Yale is seeing green, but it's not the university's multibillion-dollar endowment.

Worried about global warming, Yale has embarked on an ambitious initiative to cut its heat-trapping "greenhouse" gas emissions to 10 percent below the 1990 level by 2020.

"The consequences of global warming are going to be severe if it continues unabated," Yale President Richard Levin said Friday in an interview with The Associated Press. "It's only going to be solved by committed action across the planet."

Yale is among a growing number of universities and smaller colleges around the country cutting emissions in response to concerns about global warming.

At least 70 institutions have adopted commitments to deal with global warming, including Cornell University, Tufts University, Bowdoin College, Middlebury College, the University of California and the University of North Carolina at Chapel Hill, according to Julie Newman, director of Yale's Office of Sustainability, who runs a consortium of colleges and universities dealing with the issue.

"There is a trend toward universities recognizing the need to take a leadership role in response to global climate change," Newman said Friday.

Yale's 13 million square feet of buildings are kept a couple of degrees cooler in the winter and warmer in the summer than they were in the past.

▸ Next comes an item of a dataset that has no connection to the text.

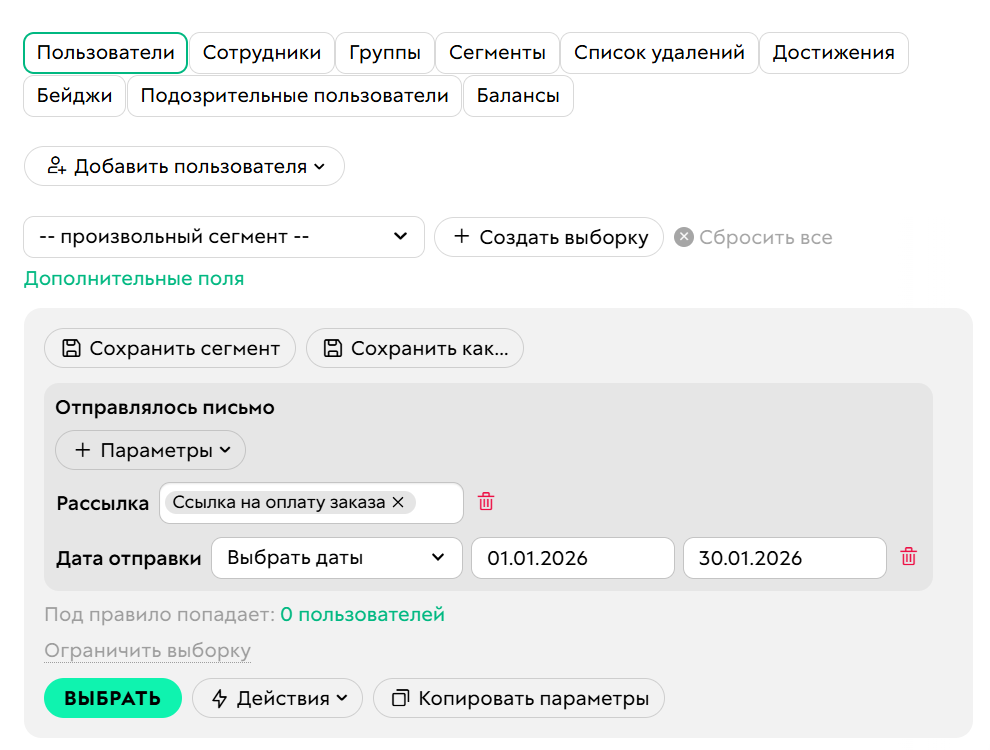Open the произвольный сегмент dropdown
Image resolution: width=990 pixels, height=750 pixels.
(x=223, y=237)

The school is buying hybrid cars and using biodiesel fuel for buses. Motion detectors shut off power when no one is around and students in university housing compete to conserve energy.

Yale is also increasing the efficiency of its power plant and using "green architecture" for new buildings. That involves techniques such as installing windows that reflect heat in the summer and absorb it in the winter and placing them to minimize energy use.

The Intergovernmental Panel on Climate Change concluded for the first time this week that global warming has caused stronger hurricanes, including those in the Atlantic such as Katrina. The panel, which was meeting in Paris, approved language that said an increase in hurricane and tropical cyclone strength since 1970 "more likely than not" can be attributed to man-made global warming, participants said.

Yale hopes its initiative will encourage governments to act as well. The chief executives of 10 corporations, including Alcoa Inc., BP America Inc., DuPont Co., Caterpillar Inc., General Electric Co. and Duke Energy Corp., recently called for mandatory limits on greenhouse gas emissions.

Yale, which began the effort in 2005, reduced its greenhouse gas emissions by 6 percent in the first year, Levin said. Yale says it will cost less than $20 million annually, less than 1 percent of its $2 billion operating budget.

If successful, Yale will cut its emissions by 43 percent from 2004 levels at a time when plans call for the university to grow. Experts believe that level of reduction is needed around the world to stop temperatures from rising, Levin said.

"We are within the range of what everyone should be doing to combat this problem," Levin said.